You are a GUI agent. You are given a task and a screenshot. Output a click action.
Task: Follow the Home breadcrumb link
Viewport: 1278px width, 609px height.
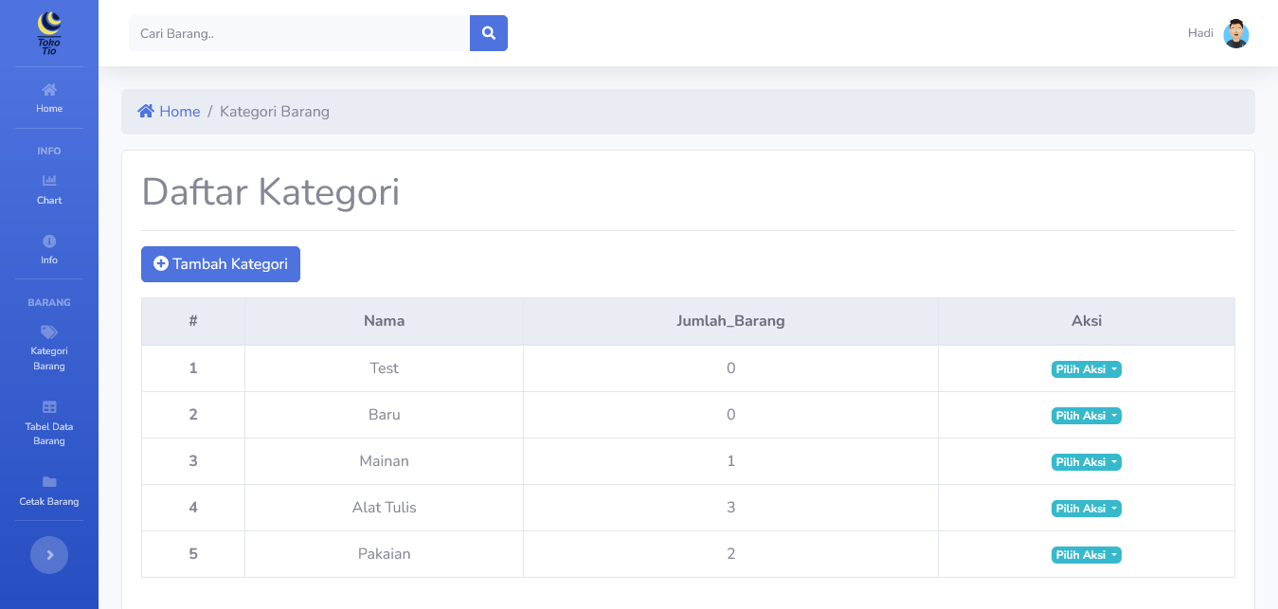[178, 112]
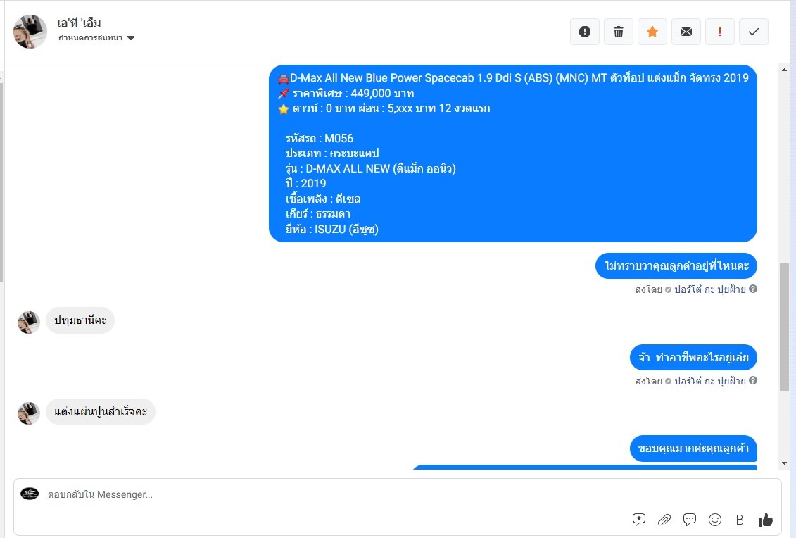Send a thumbs up like

tap(765, 519)
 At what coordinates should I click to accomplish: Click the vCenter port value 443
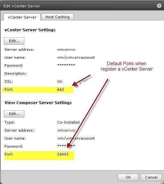pyautogui.click(x=60, y=89)
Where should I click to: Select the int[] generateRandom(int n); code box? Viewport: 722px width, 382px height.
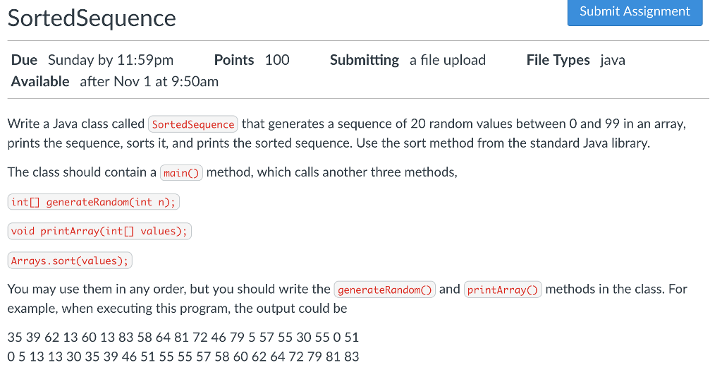tap(94, 202)
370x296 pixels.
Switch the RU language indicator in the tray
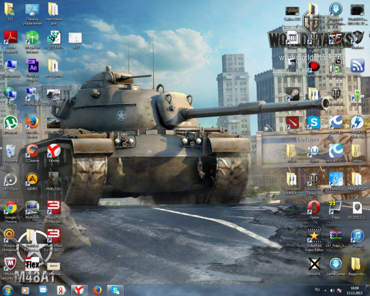pos(317,289)
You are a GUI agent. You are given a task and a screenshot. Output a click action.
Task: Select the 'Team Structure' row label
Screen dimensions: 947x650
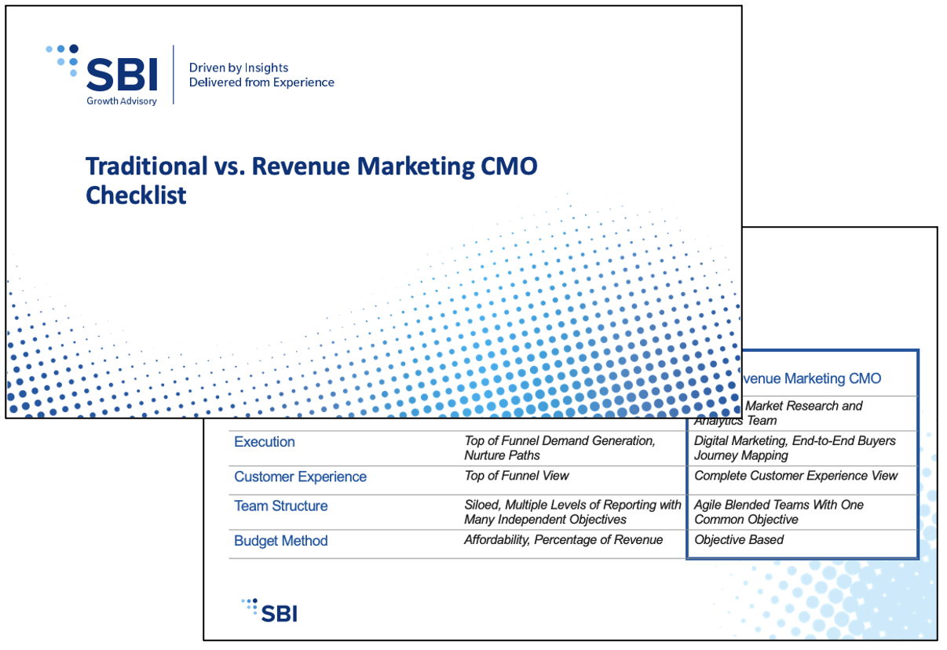pyautogui.click(x=280, y=506)
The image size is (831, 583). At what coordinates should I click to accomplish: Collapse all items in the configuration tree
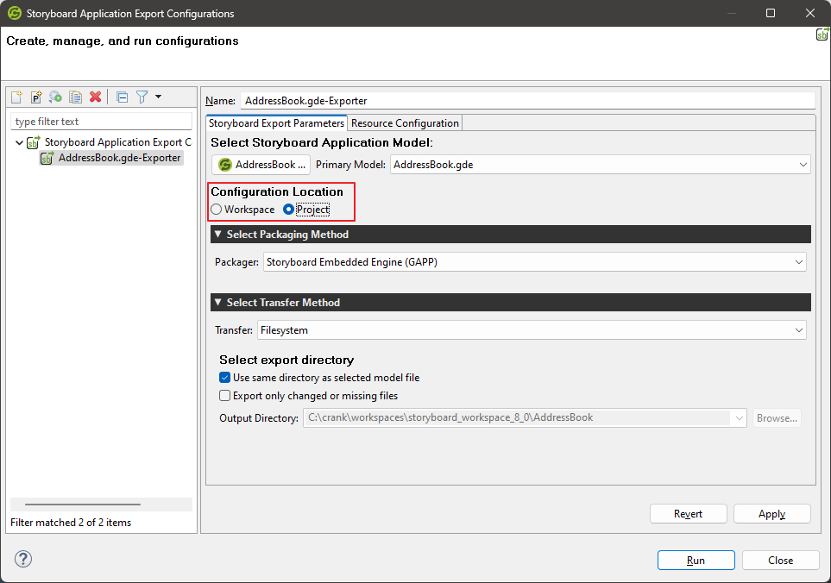coord(122,97)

■ ■ ■ ■ ■ ■ ■

WORK INSTRUCTIONS ▸ What is needed is an exact copy of the lines from the start of the records through the line containing "Task: Select the 'Team Structure' row label", with no pictures.

EXERCISE SOLUTION ▸
You are a GUI agent. You are given a task and a screenshot. Output a click action.
Task: Follow the Home breadcrumb link
Viewport: 1278px width, 609px height.
[178, 112]
Send a thumbs up like

tap(765, 519)
 At what coordinates should I click to accomplish: Click the vCenter port value 443
pyautogui.click(x=60, y=89)
Where should I click to: Select the int[] generateRandom(int n); code box? Viewport: 722px width, 382px height.
tap(94, 202)
370x296 pixels.
Switch the RU language indicator in the tray
pos(317,289)
You are a GUI agent. You are given a task and a screenshot. Output a click action.
Task: Select the 'Team Structure' row label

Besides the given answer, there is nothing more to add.